- **Prompt 1**
In the SideQuest text, why were browsing and committing merged into a single flow? Answer in one to three sentences.
- **Prompt 2**
Rewrite the SideQuest text from "Existing solutions (meetup" to "every design decision.", putting "side projects" in place of "side activities".

- **Excerpt provided**
=======

SideQuest
An app for discovering and committing to side activities — designed around the insight that starting friction, not lack of time, is what stops most people.
Role
Product Designer
Timeline
Spring 2025
Context
Class Project, University of Michigan
Type
Product Design / UX

Situation
People get stuck in routines — not because they're busy, but because starting something new takes more effort than it should.
Students and young professionals often say they want to try new things — a new hobby, a local activity, a personal project — but rarely follow through. The common pattern: the idea stays vague, the first step stays unclear, and the moment passes.
Existing solutions (meetup apps, event platforms, to-do lists) either require too much commitment upfront or bury the discovery under too many choices. The result is paradox-of-choice paralysis — more options, less action.
Task
Design SideQuest — an app that helps people discover and commit to side activities by removing the friction to start. The core design question: is this a time problem or a friction problem? The answer shaped every design decision.
Objectives
- Help users feel less stuck — give them a fast path from 'I want to do something' to 'I'm doing it'
- Make discovery feel effortless, not overwhelming
- Reduce the commitment required to try something new
- Design for quick, confident decisions — not extensive planning

Initial sketches — exploring the commitment and discovery flows
Initial assumption vs. what I learned
Started thinking: people don't start new activities because they don't have enough time.
Learned:time wasn't the constraint — effort was. People had pockets of available time but the energy required to decide what to do with them was itself a blocker. The design challenge shifted from "help people find time" to "reduce the effort to start."
Action
Every design decision was evaluated against one question: does this make it faster and easier to start, or does it add to the decision burden?
Establishing the core loop

Wireframes — discover → commit → track
The wireframes established the core loop: discover an activity, commit to it with minimal friction, and track progress. Early versions separated browsing and committing into different flows. I collapsed them — the commit action had to be immediately available from discovery, or the moment of motivation would pass. Every additional tap between "I want this" and "I'm doing this" was a drop-off risk.
Location-based discovery

Map view — location-aware activity discovery
Location became a central design element after early concept testing surfaced a clear pattern: proximity was a strong signal for likelihood of follow-through. When an activity was nearby and visible on a map, the "I'll get around to it" excuse went away. The map view made the distance between wanting to do something and being able to do it concrete. That concreteness helped.

=======

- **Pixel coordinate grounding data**
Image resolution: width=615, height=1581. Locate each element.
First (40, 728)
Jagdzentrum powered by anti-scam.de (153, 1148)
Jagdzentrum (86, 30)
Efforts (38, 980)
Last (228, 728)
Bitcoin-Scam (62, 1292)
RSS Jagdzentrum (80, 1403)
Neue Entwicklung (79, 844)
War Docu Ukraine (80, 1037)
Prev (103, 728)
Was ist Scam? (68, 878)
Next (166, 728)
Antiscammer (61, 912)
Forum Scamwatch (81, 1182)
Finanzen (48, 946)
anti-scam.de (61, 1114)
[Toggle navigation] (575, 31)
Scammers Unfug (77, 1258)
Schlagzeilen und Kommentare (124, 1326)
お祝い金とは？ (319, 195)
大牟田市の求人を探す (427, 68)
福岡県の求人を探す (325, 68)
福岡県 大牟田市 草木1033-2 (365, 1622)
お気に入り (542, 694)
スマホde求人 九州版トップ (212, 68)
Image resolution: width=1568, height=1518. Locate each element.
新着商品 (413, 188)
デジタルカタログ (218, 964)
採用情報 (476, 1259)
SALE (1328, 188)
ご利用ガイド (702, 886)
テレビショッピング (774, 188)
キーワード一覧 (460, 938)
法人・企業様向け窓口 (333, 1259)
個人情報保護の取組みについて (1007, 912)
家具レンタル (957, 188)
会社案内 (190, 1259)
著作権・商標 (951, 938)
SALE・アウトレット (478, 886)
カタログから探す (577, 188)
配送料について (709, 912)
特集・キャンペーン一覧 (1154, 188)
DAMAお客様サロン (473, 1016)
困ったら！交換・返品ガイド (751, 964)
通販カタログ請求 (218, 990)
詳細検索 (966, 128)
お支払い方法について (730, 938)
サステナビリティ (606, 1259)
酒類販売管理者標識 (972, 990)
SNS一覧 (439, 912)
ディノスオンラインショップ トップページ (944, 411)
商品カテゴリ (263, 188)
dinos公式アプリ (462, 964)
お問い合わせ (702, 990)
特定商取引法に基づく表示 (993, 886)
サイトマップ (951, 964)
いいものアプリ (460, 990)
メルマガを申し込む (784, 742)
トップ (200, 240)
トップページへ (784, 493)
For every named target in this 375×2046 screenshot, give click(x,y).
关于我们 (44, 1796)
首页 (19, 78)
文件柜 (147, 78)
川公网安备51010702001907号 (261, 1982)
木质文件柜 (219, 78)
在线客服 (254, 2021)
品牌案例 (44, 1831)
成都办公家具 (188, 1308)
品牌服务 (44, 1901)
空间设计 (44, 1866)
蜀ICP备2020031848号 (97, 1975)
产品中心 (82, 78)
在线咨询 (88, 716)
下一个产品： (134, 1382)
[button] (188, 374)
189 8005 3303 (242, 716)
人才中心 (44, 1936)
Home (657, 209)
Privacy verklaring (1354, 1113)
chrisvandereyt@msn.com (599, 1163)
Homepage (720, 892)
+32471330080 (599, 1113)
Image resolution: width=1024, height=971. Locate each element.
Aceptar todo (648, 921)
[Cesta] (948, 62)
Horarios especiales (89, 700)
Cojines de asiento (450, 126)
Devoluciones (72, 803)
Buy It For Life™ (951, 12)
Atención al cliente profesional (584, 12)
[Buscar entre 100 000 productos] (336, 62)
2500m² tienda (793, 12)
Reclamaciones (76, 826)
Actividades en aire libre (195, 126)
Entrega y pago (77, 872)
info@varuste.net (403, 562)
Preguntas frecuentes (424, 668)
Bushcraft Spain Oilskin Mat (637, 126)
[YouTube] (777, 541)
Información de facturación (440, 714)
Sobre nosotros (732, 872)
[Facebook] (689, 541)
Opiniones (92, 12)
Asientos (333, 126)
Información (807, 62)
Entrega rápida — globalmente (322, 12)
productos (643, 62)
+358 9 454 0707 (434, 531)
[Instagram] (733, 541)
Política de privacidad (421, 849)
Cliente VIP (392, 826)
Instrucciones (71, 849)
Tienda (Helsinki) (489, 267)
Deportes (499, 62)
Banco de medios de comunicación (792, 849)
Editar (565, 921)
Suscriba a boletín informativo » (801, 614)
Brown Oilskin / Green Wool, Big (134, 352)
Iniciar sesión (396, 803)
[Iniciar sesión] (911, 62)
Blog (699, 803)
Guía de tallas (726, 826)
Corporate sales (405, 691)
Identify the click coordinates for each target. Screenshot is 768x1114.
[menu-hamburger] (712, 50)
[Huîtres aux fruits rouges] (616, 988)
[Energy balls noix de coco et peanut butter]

=======

- **Exercise result 1**
The commit action had to be available right from discovery, or the moment of motivation would pass. Every extra tap between "I want this" and "I'm doing this" was a drop-off risk.

- **Exercise result 2**
Existing solutions (meetup apps, event platforms, to-do lists) either require too much commitment upfront or bury the discovery under too many choices. The result is paradox-of-choice paralysis — more options, less action.
Task
Design SideQuest — an app that helps people discover and commit to side projects by removing the friction to start. The core design question: is this a time problem or a friction problem? The answer shaped every design decision.